PWM on ESP32

Control LED brightness, motor speed, and servo position with Pulse Width Modulation

Digital pins can only be HIGH (3.3 V) or LOW (0 V) -- there is no in-between. But what if you want to dim an LED to half brightness, or run a motor at 30% speed? The answer is Pulse Width Modulation (PWM): a technique that rapidly switches a pin on and off to simulate an intermediate voltage. In this article, you will learn how PWM works on the ESP32 and use it to control LED brightness with code and a potentiometer.

🔗What is PWM?

PWM works by toggling a digital pin between HIGH and LOW at a fixed frequency -- too fast for the human eye to see individual flashes. What matters is the ratio of time the signal spends HIGH versus LOW in each cycle. This ratio is called the duty cycle, expressed as a percentage:

Duty cycle	Time HIGH	Average voltage (3.3 V pin)	Perceived effect
0%	Never on	0 V	LED off
25%	1/4 of cycle	~0.83 V	LED dim
50%	1/2 of cycle	~1.65 V	LED medium
75%	3/4 of cycle	~2.48 V	LED bright
100%	Always on	3.3 V	LED full brightness

The key insight is that components like LEDs and motors respond to the average power delivered. A 50% duty cycle delivers half the average power, so an LED appears half as bright and a motor runs at roughly half speed. The switching happens so fast (thousands of times per second) that the LED does not visibly flicker and the motor spins smoothly.

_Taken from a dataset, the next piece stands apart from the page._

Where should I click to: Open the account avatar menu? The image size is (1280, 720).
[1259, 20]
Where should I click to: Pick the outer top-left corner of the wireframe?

🔗ESP32 PWM: the LEDC peripheral

The ESP32 has a dedicated hardware peripheral for PWM called LEDC (LED Control). Despite the name, it works for any PWM application -- LEDs, motors, buzzers, and more.

Key features:

16 PWM channels -- 8 high-speed and 8 low-speed, so you can independently control up to 16 outputs
Configurable frequency -- From a few Hz to several MHz
Configurable resolution -- 1 to 16 bits (controls how many brightness steps you get)

🔗API Functions

The ESP32 Arduino core (v3.x and later) uses two main functions:

ledcAttach(pin, frequency, resolution);  // Configure a pin for PWM
ledcWrite(pin, dutyCycle);               // Set the duty cycle

Warning: If you find older tutorials or code using ledcSetup(), ledcAttachPin(), and ledcWriteTone(), be aware that these functions were deprecated in ESP32 Arduino core v3.0. The new API uses ledcAttach() and ledcWrite() and handles channel assignment automatically. If your code does not compile, check which core version you are using and update the function calls accordingly.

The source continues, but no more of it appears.